Trials demonstrate the speed and effectiveness of supplemental potassium in increasing profits due to improved milk components.
By Dr. Elliot Block, Research Fellow, Arm & Hammer Animal Nutrition
Increasing milk fat production through improved nutrition offers dairy producers a way to boost their milk check, but too many dairies still leave this opportunity on the table.
It’s not difficult to reap the benefits of supplemental potassium in dairy diets as these two recent university feeding trials show. The research evaluated the impact of supplemental stabilized potassium carbonate on milk fat production in lactating dairy cows—results were presented at the 2013 American Dairy Science Annual Meeting this summer.
1. Distillers grains are commonly fed on dairy farms, but this commodity can present management challenges, as well as milk fat depression, when fed at a high level in the ration. Ohio State University1 research took a look at whether increasing dietary potassium levels with a commercial stabilized potassium carbonate product would have an impact on milk fat depression that often occurs in diets containing high levels of polyunsaturated fatty acids—like that found in distiller’s grains.
Results1 (Abstract 469) showed that supplemental stabilized potassium carbonate did increase milk fat levels to overcome some of the negative effects of polyunsaturated fats on milk fat production.
For example, added dietary fat decreased milk fat percentage (2.78% vs. 2.97%; P<0.01) and the researchers discovered that the addition of stabilized potassium carbonate to high fat diets with distillers grains and corn oil partially alleviated milk fat depression. Furthermore, supplemental stabilized potassium carbonate also increased milk fat yield in diets with higher-fat levels.

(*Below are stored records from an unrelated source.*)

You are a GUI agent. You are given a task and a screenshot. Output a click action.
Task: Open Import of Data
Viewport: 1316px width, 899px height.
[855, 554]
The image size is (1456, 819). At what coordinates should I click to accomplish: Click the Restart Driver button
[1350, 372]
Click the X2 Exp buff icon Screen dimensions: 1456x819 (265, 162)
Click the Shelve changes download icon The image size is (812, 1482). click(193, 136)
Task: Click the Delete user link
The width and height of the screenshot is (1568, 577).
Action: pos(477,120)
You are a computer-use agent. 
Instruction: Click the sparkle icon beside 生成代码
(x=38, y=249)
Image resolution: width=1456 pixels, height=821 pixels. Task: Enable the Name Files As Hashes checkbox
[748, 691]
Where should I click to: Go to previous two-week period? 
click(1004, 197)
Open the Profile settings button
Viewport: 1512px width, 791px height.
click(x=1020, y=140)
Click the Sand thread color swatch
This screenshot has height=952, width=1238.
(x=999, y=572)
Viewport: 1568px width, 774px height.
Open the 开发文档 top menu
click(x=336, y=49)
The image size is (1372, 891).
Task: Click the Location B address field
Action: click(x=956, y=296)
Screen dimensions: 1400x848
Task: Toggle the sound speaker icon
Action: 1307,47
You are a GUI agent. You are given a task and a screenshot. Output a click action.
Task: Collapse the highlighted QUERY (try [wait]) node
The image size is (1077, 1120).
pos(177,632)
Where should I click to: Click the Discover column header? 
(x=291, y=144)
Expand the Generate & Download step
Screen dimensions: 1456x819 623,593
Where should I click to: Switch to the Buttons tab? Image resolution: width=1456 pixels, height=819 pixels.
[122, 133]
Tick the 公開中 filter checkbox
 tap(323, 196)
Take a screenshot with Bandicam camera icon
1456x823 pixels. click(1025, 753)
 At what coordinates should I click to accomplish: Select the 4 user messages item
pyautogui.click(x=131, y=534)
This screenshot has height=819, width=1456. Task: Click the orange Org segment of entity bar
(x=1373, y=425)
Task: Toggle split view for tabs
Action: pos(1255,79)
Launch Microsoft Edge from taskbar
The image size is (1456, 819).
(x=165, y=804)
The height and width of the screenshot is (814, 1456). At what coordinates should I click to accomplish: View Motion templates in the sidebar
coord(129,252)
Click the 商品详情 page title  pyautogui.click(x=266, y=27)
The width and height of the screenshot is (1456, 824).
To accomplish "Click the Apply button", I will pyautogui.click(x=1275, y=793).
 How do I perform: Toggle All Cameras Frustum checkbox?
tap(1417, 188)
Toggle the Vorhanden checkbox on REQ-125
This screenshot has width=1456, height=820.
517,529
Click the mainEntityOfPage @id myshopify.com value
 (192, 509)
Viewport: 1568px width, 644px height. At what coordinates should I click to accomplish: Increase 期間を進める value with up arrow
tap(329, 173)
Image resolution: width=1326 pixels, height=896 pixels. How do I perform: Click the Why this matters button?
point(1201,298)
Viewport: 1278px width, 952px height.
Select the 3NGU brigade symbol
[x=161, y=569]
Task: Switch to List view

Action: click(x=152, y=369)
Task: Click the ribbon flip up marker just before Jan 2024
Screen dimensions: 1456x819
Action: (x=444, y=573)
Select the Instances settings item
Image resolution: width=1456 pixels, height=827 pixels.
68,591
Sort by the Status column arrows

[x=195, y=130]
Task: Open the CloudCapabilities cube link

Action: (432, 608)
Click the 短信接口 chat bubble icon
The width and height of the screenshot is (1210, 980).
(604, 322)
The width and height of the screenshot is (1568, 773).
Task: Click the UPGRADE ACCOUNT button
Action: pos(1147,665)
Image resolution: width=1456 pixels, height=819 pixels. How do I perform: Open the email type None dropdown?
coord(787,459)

2. It’s well-documented that stabilized potassium carbonate positively influences milk fat production, but research2 at Washington State University and Clemson University shows just how quickly this dietary ingredient works. Results (Abstract 754) indicate that you don’t have to wait long to see how cows will respond to this dietary ingredient.
The researchers confirmed2 a significant (P<0.01) and immediate (within 48 hours) increase in milk fat production after increasing potassium levels in the diet. Milk fat levels rose from 4.06 to 4.28 during the trial. They concluded that for cows with normal milk fat test, the abrupt addition of stabilized potassium carbonate was effective in immediately increasing milk fat percentage.
These trials demonstrate the speed and effectiveness of supplemental potassium in increasing profits due to improved milk components. Don’t lose out on this opportunity.
1 Lamar KC, Weiss WP. Milk fat depression in dairy cows caused by feeding distillers grains and corn oil was partially alleviated by supplementing potassium carbonate. J Dairy Sci 2013; abstract accepted.
2 Ma G, Harrison JH, Block E, Jenkins TC, Nennich TD. Temporal effect of feeding potassium carbonate sesquihydrate on milk fat. J Dairy Sci 2013; Abstract accepted.